Genetic ablation of dentate hilar somatostatin-positive GABAergic interneurons is sufficient to induce cognitive impairment

Abstract

AbstractAging is often associated with a decline in cognitive function. A reduction in the number of somatostatin-positive (SOM+) interneurons in the DG has been described in cognitively impaired but not in unimpaired aged rodents. However, it remains unclear whether the reduction in SOM+ interneurons in the DG hilus is causal for age-related cognitive dysfunction. We hypothesized that hilar (SOM+) interneurons play an essential role in maintaining cognitive function and that a reduction in the number of hilar (SOM+) interneurons might be sufficient to induce cognitive dysfunction. Hilar (SOM+) interneurons were ablated by expressing a diptheria toxin transgene specifically in these interneurons. An AAV-EF1α-mCherry-flex-dtA construct was stereotaxically injected (bilaterally) into the DG hilus of young adult Sst-IRES-Cre mice, which resulted in an approximately 50% reduction in the number of SOM+ neurons and also a reduction in the number of GAD-67+ neurons in the DG hilus. c-Fos staining was increased in DG and CA3 but not in CA1. Behavioral testing, which started 21 days after the stereotaxic injections, revealed a reduced recognition index in the novel object recognition test, a reduction in the percentage of correct alternations in the Y maze tests, and increased latencies and path lengths in the learning and the reversal learning phase of the Morris water maze. Our results show that partial genetic ablation of SOM+ hilar interneurons is sufficient to increase activity in DG and CA3, as has been described to occur with aging, and to induce an impairment of learning and memory functions. Thus, partial ablation of hilar SOM+ interneurons may be a significant contributing factor to age-related cognitive dysfunction. These mice may also be useful as a cellularly defined model of hippocampal aging.

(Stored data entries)
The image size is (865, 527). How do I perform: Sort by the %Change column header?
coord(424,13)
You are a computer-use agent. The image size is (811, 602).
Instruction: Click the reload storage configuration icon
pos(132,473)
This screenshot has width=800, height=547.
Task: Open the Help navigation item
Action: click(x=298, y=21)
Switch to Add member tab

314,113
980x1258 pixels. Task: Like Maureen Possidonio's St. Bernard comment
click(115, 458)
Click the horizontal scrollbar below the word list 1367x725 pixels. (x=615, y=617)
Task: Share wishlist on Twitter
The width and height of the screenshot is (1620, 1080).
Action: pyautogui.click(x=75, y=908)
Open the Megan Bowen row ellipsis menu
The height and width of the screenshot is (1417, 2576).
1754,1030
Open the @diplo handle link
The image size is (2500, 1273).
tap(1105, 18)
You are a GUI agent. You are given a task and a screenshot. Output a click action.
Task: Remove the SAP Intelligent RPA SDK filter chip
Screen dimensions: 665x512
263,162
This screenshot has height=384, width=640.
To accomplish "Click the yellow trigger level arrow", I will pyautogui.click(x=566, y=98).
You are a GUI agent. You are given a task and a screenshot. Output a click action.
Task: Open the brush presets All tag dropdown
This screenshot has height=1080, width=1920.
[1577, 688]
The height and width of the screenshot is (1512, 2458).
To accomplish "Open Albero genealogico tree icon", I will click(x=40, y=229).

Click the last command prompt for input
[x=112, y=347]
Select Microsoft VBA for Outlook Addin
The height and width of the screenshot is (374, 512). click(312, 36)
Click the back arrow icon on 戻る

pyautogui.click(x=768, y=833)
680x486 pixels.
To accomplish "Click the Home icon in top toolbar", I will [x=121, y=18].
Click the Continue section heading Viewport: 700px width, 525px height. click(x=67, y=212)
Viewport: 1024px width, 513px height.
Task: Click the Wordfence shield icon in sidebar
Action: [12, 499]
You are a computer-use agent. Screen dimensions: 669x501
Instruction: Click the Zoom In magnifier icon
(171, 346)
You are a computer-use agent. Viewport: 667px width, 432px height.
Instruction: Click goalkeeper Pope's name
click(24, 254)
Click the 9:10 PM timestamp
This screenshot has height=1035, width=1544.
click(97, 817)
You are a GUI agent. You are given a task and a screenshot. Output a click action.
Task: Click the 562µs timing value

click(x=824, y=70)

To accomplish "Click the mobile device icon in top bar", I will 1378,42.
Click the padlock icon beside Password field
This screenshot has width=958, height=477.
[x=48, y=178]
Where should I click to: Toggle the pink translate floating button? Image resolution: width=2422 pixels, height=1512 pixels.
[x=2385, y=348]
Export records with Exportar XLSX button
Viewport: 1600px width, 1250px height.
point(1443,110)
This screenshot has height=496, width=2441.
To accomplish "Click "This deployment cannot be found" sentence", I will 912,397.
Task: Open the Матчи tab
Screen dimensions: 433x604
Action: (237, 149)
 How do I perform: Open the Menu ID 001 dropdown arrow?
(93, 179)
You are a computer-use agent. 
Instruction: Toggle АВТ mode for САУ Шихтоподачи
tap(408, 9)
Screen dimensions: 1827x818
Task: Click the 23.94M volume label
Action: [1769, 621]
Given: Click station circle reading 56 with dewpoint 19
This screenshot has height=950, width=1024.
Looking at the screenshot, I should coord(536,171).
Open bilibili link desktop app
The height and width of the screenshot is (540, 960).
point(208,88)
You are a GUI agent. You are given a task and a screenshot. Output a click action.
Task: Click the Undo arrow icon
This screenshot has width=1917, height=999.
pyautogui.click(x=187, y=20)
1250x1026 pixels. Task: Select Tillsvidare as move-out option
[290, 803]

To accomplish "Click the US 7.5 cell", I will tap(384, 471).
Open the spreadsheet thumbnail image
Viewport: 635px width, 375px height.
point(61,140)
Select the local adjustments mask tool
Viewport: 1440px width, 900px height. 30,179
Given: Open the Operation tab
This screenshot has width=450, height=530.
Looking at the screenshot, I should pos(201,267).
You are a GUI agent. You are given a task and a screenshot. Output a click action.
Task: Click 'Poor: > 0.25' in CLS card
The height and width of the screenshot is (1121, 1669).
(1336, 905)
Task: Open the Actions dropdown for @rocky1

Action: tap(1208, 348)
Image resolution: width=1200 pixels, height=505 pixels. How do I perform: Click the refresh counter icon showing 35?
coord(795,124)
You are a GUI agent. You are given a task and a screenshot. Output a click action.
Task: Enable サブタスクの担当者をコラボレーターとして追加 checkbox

**Directions**
A. Say whether each statement agrees with the abstract, answering yes or no and quoting the words of the abstract that decide it.
(i) The construct was injected into only one side of the DG hilus.
(ii) c-Fos staining was increased in CA1.
(iii) Behavioral testing began 21 days after the stereotaxic injections.
B. Name every behavioral test mentioned in the abstract.
C. Using the abstract, answer these questions:
(i) By roughly what percentage did the number of SOM+ neurons fall?
(ii) What mice received the injections?
(iii) Besides SOM+ neurons, which neurons in the DG hilus were reduced in number?
Answer from the abstract alone.

**Completed exercise**
A.
(i) No: "was stereotaxically injected (bilaterally) into the DG hilus"
(ii) No: "c-Fos staining was increased in DG and CA3 but not in CA1."
(iii) Yes: "Behavioral testing, which started 21 days after the stereotaxic injections"

B. Novel object recognition test, Y maze tests, Morris water maze

C.
(i) Approximately 50%
(ii) Young adult Sst-IRES-Cre mice
(iii) GAD-67+ neurons